Brian Swinney: There are a couple of reasons that Utah's record has improved. First, the talent is getting better. They've got more and more Pac-12 level guys who can contribute now than in years past, as the depth has improved in that regard. Utah had a lot of bad breaks on the field the last couple of seasons. Those have gone their way this year. Combine all of those factors, and it's going to lead to more wins, as it has this year.

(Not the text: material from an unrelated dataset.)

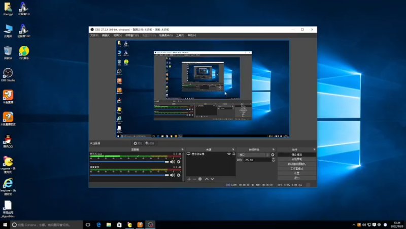The width and height of the screenshot is (406, 229).
Task: Move the source up with up arrow
Action: (x=207, y=179)
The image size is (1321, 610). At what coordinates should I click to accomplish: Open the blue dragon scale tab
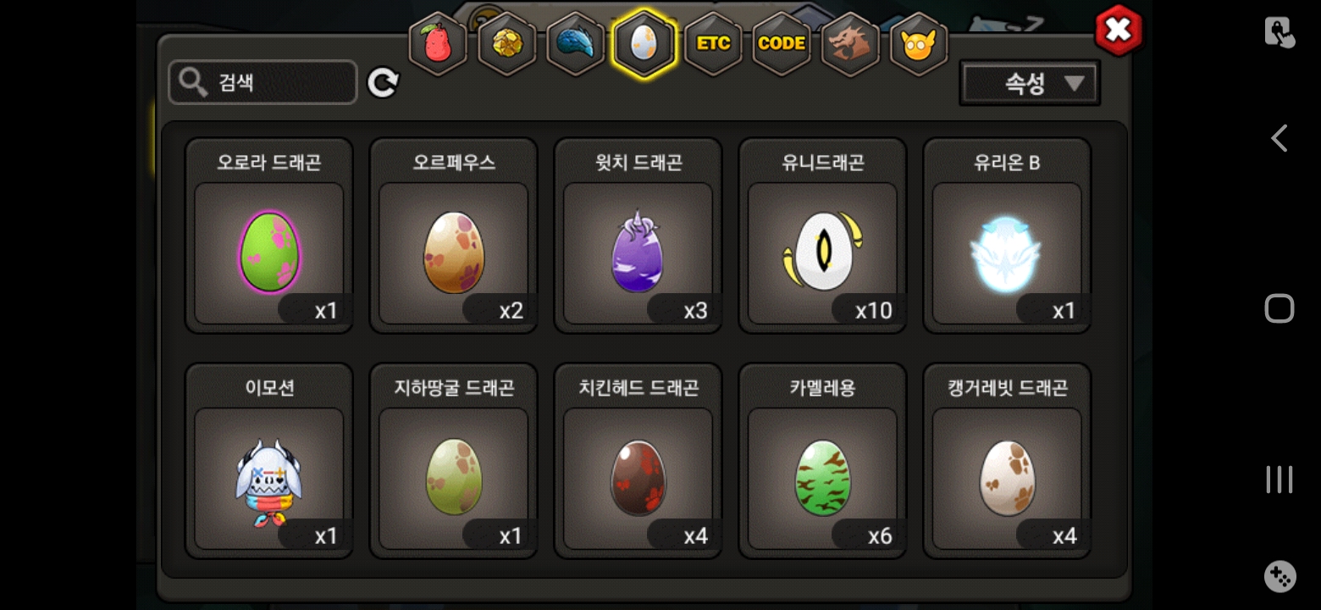click(575, 44)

So far, Utah has surpassed expectations coming into the year. Most figured that getting back to a bowl game would be a solid year. [Ed: The Utes are 11-2 in the postseason since 1994, with bowl wins over Desert Swarm Arizona, a Jeff Tedford-led Cal team and a Pete Carroll-led USC side.] Now that Utah is at six wins, the expectations have been raised, although lowered a bit recently with the back-to-back losses. As long as they get to seven wins this year, it has to be considered an overall success. Since winning two BCS games and moving to the Pac-12, the expectations of the administration and fan base (albeit sometimes unrealistically) have been ratcheted up. Unfortunately for the Utes, the transition has been difficult due to a lack of athleticism and depth at a Pac-12 level. They're getting there, but it has meant Utah has had to take new approaches to recruiting and playing against Pac-12 teams on a week-to-week basis. The overall success of the program is a combination of terrific player development and strong defense. Those are Kyle Whittingham staples.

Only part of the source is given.